REQUIRED WORK ->
Of the entries below, return only those lines from the line with "Click the Ano do contrato input field" to the line with "The width and height of the screenshot is (1568, 701).", exactly, both included.

TASK INPUTS ->

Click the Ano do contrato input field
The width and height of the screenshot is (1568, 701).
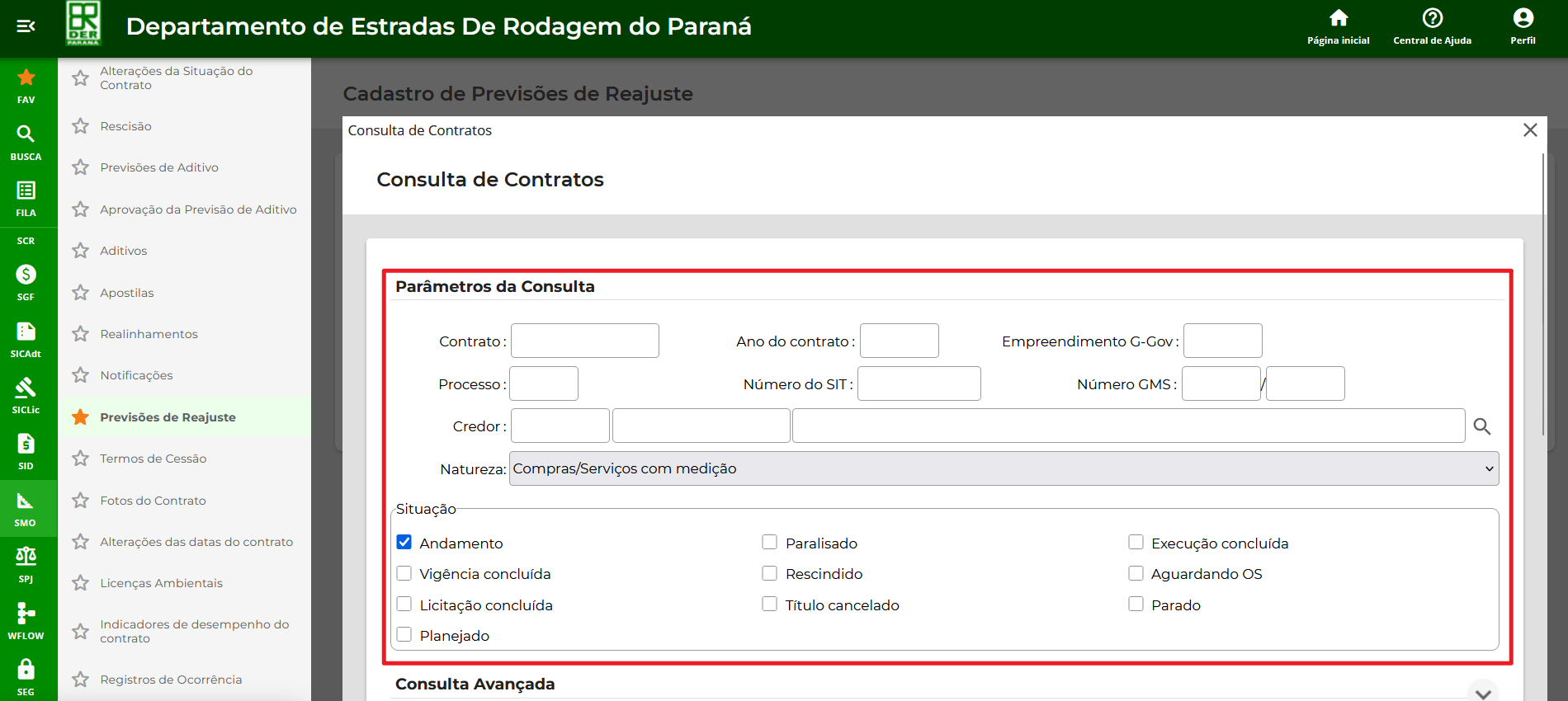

* * *

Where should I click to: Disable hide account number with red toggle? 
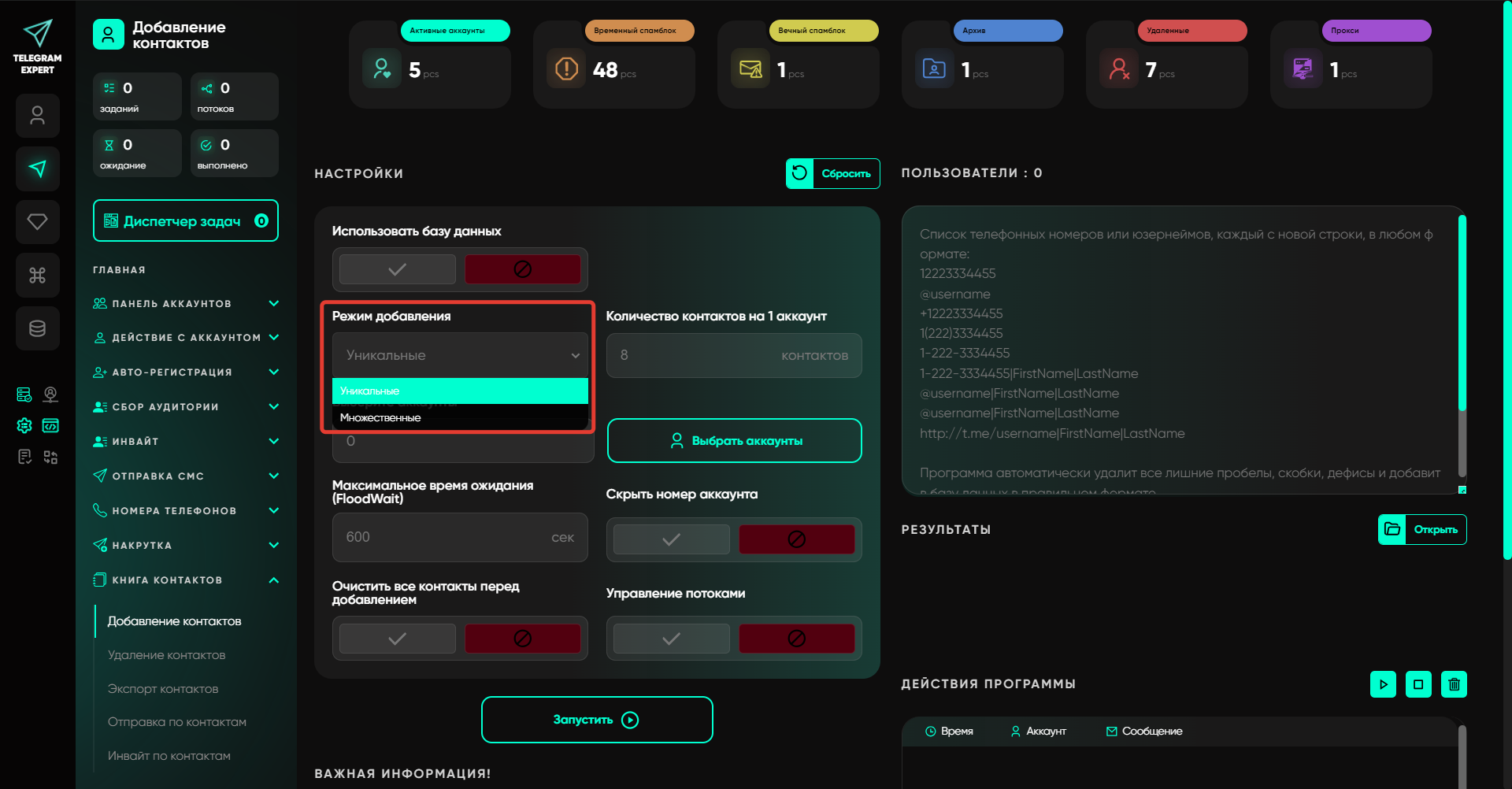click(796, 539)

==

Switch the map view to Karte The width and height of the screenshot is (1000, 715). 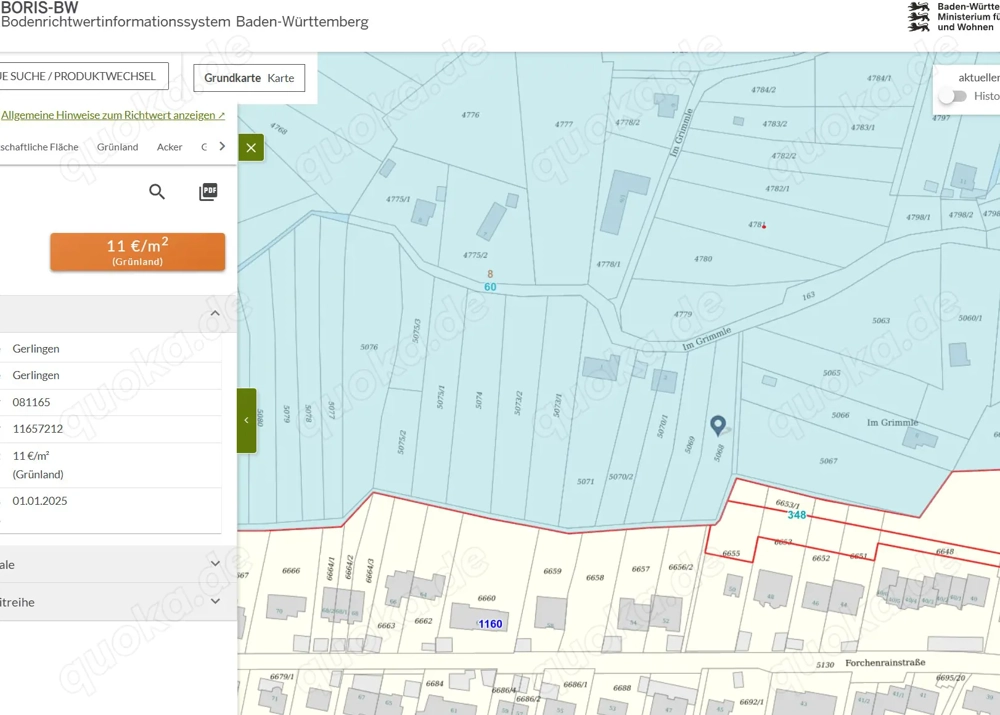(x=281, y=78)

EXERCISE ANSWER ->
Click the Ano do contrato input field
The width and height of the screenshot is (1568, 701).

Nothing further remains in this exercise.